* START INFORMATION PROVIDED *

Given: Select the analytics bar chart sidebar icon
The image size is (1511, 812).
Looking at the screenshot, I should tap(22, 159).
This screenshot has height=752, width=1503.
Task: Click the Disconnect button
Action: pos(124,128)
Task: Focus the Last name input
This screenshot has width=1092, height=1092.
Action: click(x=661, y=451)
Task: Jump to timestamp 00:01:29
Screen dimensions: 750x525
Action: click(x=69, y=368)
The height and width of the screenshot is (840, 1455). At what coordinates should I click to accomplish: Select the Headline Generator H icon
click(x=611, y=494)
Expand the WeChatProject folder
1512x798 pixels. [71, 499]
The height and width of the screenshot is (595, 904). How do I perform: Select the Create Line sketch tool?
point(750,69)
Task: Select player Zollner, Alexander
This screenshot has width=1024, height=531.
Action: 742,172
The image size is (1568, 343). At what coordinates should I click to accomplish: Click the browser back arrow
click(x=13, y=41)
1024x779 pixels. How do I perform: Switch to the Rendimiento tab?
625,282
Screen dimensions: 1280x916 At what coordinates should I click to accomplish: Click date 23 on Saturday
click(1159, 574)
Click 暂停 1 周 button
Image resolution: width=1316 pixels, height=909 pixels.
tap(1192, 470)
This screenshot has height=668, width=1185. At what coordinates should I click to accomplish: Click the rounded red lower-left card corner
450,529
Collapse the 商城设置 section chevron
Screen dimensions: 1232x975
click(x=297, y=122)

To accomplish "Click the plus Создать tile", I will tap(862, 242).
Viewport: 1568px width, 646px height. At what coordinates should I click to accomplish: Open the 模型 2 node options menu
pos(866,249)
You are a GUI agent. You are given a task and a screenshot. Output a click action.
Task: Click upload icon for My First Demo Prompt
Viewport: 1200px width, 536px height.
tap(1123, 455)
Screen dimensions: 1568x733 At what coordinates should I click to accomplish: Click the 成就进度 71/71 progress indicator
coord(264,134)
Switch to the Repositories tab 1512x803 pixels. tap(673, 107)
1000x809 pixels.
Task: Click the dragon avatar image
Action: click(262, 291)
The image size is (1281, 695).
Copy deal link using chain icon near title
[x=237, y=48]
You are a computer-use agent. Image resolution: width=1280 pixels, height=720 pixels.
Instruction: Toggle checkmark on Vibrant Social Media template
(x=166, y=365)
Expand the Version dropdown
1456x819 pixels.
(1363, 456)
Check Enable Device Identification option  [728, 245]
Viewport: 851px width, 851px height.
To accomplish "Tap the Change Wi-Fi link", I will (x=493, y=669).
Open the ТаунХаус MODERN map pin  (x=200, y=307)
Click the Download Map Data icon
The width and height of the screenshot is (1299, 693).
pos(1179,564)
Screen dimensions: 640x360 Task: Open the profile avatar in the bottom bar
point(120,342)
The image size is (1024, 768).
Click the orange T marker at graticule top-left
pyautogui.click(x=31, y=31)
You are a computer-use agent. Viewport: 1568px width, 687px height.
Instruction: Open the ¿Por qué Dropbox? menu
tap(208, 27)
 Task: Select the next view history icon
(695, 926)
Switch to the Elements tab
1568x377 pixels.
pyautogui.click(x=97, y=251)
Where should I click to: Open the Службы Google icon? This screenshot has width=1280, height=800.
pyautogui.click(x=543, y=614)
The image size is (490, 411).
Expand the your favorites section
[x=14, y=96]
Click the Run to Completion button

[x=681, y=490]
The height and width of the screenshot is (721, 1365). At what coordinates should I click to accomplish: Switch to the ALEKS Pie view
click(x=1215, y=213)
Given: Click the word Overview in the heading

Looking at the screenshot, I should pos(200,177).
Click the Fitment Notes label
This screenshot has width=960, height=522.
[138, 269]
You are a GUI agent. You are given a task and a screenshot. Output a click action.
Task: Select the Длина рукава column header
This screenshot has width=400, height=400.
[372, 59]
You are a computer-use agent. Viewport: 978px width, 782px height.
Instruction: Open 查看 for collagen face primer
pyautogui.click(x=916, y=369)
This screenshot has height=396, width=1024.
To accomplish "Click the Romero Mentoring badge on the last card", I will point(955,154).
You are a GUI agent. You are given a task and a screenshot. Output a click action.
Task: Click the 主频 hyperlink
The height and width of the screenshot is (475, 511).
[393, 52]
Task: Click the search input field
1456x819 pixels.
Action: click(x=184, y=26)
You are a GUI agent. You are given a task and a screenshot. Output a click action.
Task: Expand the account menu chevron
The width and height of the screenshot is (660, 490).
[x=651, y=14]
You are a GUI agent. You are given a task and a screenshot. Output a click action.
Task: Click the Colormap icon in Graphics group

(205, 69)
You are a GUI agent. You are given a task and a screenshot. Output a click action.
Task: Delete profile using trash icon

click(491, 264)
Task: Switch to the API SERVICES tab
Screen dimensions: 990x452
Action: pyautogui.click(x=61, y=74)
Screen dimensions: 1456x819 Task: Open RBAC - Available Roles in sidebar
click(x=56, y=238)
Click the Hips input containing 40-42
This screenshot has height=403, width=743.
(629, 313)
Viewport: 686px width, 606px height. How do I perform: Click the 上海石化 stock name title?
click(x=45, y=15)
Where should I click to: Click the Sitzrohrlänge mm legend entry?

* END INFORMATION PROVIDED *

Can you give every record above again, swapping "GUI agent" for "interface agent" and keeping everything else unchanged?

→ FINAL RESULT
Given: Select the analytics bar chart sidebar icon
The image size is (1511, 812).
Looking at the screenshot, I should tap(22, 159).
This screenshot has height=752, width=1503.
Task: Click the Disconnect button
Action: pos(124,128)
Task: Focus the Last name input
This screenshot has width=1092, height=1092.
Action: click(x=661, y=451)
Task: Jump to timestamp 00:01:29
Screen dimensions: 750x525
Action: click(x=69, y=368)
The height and width of the screenshot is (840, 1455). At what coordinates should I click to accomplish: Select the Headline Generator H icon
click(x=611, y=494)
Expand the WeChatProject folder
1512x798 pixels. [71, 499]
The height and width of the screenshot is (595, 904). How do I perform: Select the Create Line sketch tool?
point(750,69)
Task: Select player Zollner, Alexander
This screenshot has width=1024, height=531.
Action: 742,172
The image size is (1568, 343). At what coordinates should I click to accomplish: Click the browser back arrow
click(x=13, y=41)
1024x779 pixels. How do I perform: Switch to the Rendimiento tab?
625,282
Screen dimensions: 1280x916 At what coordinates should I click to accomplish: Click date 23 on Saturday
click(1159, 574)
Click 暂停 1 周 button
Image resolution: width=1316 pixels, height=909 pixels.
tap(1192, 470)
This screenshot has height=668, width=1185. At what coordinates should I click to accomplish: Click the rounded red lower-left card corner
450,529
Collapse the 商城设置 section chevron
Screen dimensions: 1232x975
click(x=297, y=122)

To accomplish "Click the plus Создать tile", I will tap(862, 242).
Viewport: 1568px width, 646px height. At what coordinates should I click to accomplish: Open the 模型 2 node options menu
pos(866,249)
You are a interface agent. You are given a task and a screenshot. Output a click action.
Task: Click upload icon for My First Demo Prompt
Viewport: 1200px width, 536px height.
tap(1123, 455)
Screen dimensions: 1568x733 At what coordinates should I click to accomplish: Click the 成就进度 71/71 progress indicator
coord(264,134)
Switch to the Repositories tab 1512x803 pixels. tap(673, 107)
1000x809 pixels.
Task: Click the dragon avatar image
Action: click(262, 291)
The image size is (1281, 695).
Copy deal link using chain icon near title
[x=237, y=48]
You are a computer-use agent. Image resolution: width=1280 pixels, height=720 pixels.
Instruction: Toggle checkmark on Vibrant Social Media template
(x=166, y=365)
Expand the Version dropdown
1456x819 pixels.
(1363, 456)
Check Enable Device Identification option  [728, 245]
Viewport: 851px width, 851px height.
To accomplish "Tap the Change Wi-Fi link", I will (x=493, y=669).
Open the ТаунХаус MODERN map pin  (x=200, y=307)
Click the Download Map Data icon
The width and height of the screenshot is (1299, 693).
pos(1179,564)
Screen dimensions: 640x360 Task: Open the profile avatar in the bottom bar
point(120,342)
The image size is (1024, 768).
Click the orange T marker at graticule top-left
pyautogui.click(x=31, y=31)
You are a computer-use agent. Viewport: 1568px width, 687px height.
Instruction: Open the ¿Por qué Dropbox? menu
tap(208, 27)
 Task: Select the next view history icon
(695, 926)
Switch to the Elements tab
1568x377 pixels.
pyautogui.click(x=97, y=251)
Where should I click to: Open the Службы Google icon? This screenshot has width=1280, height=800.
pyautogui.click(x=543, y=614)
The image size is (490, 411).
Expand the your favorites section
[x=14, y=96]
Click the Run to Completion button

[x=681, y=490]
The height and width of the screenshot is (721, 1365). At what coordinates should I click to accomplish: Switch to the ALEKS Pie view
click(x=1215, y=213)
Given: Click the word Overview in the heading

Looking at the screenshot, I should pos(200,177).
Click the Fitment Notes label
This screenshot has width=960, height=522.
[138, 269]
You are a interface agent. You are given a task and a screenshot. Output a click action.
Task: Select the Длина рукава column header
This screenshot has width=400, height=400.
[372, 59]
You are a computer-use agent. Viewport: 978px width, 782px height.
Instruction: Open 查看 for collagen face primer
pyautogui.click(x=916, y=369)
This screenshot has height=396, width=1024.
To accomplish "Click the Romero Mentoring badge on the last card", I will point(955,154).
You are a interface agent. You are given a task and a screenshot. Output a click action.
Task: Click the 主频 hyperlink
The height and width of the screenshot is (475, 511).
[393, 52]
Task: Click the search input field
1456x819 pixels.
Action: click(x=184, y=26)
You are a interface agent. You are given a task and a screenshot. Output a click action.
Task: Expand the account menu chevron
The width and height of the screenshot is (660, 490).
[x=651, y=14]
You are a interface agent. You are given a task and a screenshot. Output a click action.
Task: Click the Colormap icon in Graphics group

(205, 69)
You are a interface agent. You are given a task and a screenshot. Output a click action.
Task: Delete profile using trash icon

click(491, 264)
Task: Switch to the API SERVICES tab
Screen dimensions: 990x452
Action: pyautogui.click(x=61, y=74)
Screen dimensions: 1456x819 Task: Open RBAC - Available Roles in sidebar
click(x=56, y=238)
Click the Hips input containing 40-42
This screenshot has height=403, width=743.
(629, 313)
Viewport: 686px width, 606px height. How do I perform: Click the 上海石化 stock name title?
click(x=45, y=15)
Where should I click to: Click the Sitzrohrlänge mm legend entry?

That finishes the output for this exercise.